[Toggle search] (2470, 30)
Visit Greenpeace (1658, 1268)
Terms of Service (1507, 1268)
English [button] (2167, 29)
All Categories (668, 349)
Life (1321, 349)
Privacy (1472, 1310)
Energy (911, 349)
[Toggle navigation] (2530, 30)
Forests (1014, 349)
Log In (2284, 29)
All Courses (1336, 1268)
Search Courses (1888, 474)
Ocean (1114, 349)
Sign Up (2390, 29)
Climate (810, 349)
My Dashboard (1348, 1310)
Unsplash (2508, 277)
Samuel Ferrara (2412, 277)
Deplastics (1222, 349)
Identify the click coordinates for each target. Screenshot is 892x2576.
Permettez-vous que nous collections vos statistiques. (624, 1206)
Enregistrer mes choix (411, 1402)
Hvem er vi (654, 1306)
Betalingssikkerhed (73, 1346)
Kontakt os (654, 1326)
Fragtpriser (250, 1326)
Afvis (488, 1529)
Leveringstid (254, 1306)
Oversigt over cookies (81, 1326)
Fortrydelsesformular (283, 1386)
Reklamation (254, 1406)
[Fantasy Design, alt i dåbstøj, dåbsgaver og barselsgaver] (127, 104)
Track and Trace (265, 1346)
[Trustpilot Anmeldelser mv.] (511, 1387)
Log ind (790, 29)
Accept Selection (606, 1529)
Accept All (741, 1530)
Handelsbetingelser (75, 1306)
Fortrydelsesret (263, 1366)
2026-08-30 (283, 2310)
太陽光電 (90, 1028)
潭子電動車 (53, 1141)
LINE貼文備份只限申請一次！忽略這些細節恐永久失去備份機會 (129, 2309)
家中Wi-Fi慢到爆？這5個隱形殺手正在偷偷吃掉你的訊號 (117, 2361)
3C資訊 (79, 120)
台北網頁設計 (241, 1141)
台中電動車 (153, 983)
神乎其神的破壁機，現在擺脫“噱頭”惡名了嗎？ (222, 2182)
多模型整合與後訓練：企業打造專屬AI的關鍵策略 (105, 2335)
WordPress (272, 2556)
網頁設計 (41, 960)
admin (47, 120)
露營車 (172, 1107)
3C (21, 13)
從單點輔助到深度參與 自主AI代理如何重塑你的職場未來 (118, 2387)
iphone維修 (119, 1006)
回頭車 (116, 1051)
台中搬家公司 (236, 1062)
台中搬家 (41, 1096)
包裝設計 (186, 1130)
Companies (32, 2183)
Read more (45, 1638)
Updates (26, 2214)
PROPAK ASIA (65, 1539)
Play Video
•••••
→ What to produce
The result should be the lines from the line with "Accept All (741, 1530)" to the last line of the material, returned exactly and without any other line.

→ Written solution
Accept All (741, 1530)
Handelsbetingelser (75, 1306)
Fortrydelsesret (263, 1366)
2026-08-30 (283, 2310)
太陽光電 (90, 1028)
潭子電動車 (53, 1141)
LINE貼文備份只限申請一次！忽略這些細節恐永久失去備份機會 (129, 2309)
家中Wi-Fi慢到爆？這5個隱形殺手正在偷偷吃掉你的訊號 (117, 2361)
3C資訊 (79, 120)
台北網頁設計 (241, 1141)
台中電動車 (153, 983)
神乎其神的破壁機，現在擺脫“噱頭”惡名了嗎？ (222, 2182)
多模型整合與後訓練：企業打造專屬AI的關鍵策略 (105, 2335)
WordPress (272, 2556)
網頁設計 (41, 960)
admin (47, 120)
露營車 (172, 1107)
3C (21, 13)
從單點輔助到深度參與 自主AI代理如何重塑你的職場未來 (118, 2387)
iphone維修 (119, 1006)
回頭車 (116, 1051)
台中搬家公司 (236, 1062)
台中搬家 (41, 1096)
包裝設計 (186, 1130)
Companies (32, 2183)
Read more (45, 1638)
Updates (26, 2214)
PROPAK ASIA (65, 1539)
Play Video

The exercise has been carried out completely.